As shown in Tables 2, 3, and 4, it seems that TCPC patients show the lowest \(V{O}_{2}peak\) values compared to patients with Tetralogy of Fallot and children with TGA. The statistical comparison between the individual groups can underline the evidence of our assumption (comparing TGA and TCPC: p = 0.008; TOF and TCPC: p = 0.021). With regard to other protocols for cardiopulmonary exercise testing, these findings are in accordance with the current literature [15]. With this in mind, the currently depicted 8-min open-field cardiopulmonary exercise testing seems to provide good quality data for CPET in young children with congenital heart disease.

Apart from the diagnosis, we identified no other influences on the \(\dot{V}{O}_{2}peak\) values recorded in this study. In particular, there was no significant influence of cardiac function, evaluated by echocardiography, on CPET performance parameters. And in consistency with previous studies in healthy children, who, according to Kalden et al. [21], showed no significant differences of \(\dot{V}{O}_{2}peak\) between healthy boys and girls in this range of age, the current data seem to underline these findings. We assume that differences in cardiopulmonary performance between sexes become visible only in older children and therefore, cannot be demonstrated in our study population of children of prepubertal age [16].

Consequently, the presented formulas to estimate an expectable \(V{O}_{2} peak\)/OUES/kg in a certain type of CHD are calculated independent of sex. While the type of congenital heart disease seems to predict a certain level of \(V{O}_{2}peak\), the current study could not demonstrate any influence of echocardiographic parameters on \(V{O}_{2}peak\). It is likely that several factors influence the \(V{O}_{2}peak\). As a result, it cannot be expected that there is a significant influence of a single echocardiographic finding that might be found in a relatively small patient cohort.

It has to be stated that CPET measurements, like the \(V{O}_{2}peak,\) differ with regard to the applied CPET protocol. For example, \(V{O}_{2}peak\) is about 10% higher on a treadmill than on a cycle ergometer [12, 22]. Therefore it has to be kept in mind that the ranges reported in this study are linked to the reported CPET protocol. A comparison to other common protocols, with regard to maximum values, is difficult as mostly the percentage of really young children in these studies is limited [23, 24].

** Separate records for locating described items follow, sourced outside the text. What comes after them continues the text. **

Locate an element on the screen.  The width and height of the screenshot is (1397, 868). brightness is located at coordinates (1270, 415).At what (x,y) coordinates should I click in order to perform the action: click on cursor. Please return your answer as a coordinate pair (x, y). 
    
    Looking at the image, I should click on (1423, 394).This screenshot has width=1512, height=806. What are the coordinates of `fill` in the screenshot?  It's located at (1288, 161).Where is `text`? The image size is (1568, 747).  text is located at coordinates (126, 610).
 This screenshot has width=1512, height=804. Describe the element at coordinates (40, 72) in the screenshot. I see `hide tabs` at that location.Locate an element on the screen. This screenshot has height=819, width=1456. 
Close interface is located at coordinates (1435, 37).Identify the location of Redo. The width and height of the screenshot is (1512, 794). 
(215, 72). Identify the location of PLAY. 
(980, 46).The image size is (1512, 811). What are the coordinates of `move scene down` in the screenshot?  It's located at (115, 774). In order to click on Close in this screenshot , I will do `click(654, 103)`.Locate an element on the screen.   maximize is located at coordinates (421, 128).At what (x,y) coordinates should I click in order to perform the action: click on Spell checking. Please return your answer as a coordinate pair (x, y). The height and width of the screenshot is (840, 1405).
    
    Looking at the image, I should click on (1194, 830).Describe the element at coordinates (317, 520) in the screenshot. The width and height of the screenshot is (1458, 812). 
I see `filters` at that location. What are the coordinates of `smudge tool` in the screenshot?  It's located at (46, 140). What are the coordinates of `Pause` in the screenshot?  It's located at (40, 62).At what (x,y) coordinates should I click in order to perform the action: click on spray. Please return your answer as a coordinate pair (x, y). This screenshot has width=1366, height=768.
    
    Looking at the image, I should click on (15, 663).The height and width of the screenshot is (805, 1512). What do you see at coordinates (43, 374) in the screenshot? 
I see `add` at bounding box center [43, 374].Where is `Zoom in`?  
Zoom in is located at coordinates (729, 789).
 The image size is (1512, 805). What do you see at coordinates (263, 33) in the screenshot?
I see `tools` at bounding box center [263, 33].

Finally, the study’s findings shall help physicians interpret the individual performance of young children with congenital heart disease and evaluate the patient for heart failure on the one hand side and to guide physical training to improve the cardiovascular risk profile in congenital heart disease patients on the other hand side.

This study presents cardiovascular performance parameters of children aged 4–8 years with congenital heart disease tested in a newly developed outdoor running protocol for CPET.

In this study, only voluntary participants were included. Therefore, the possibility of a selection bias leading to an underrepresentation of children with high limitations of cardiopulmonary performance cannot be excluded. Almost exclusively Caucasian participants were included, limiting the applicability of results to children from other ethnic groups.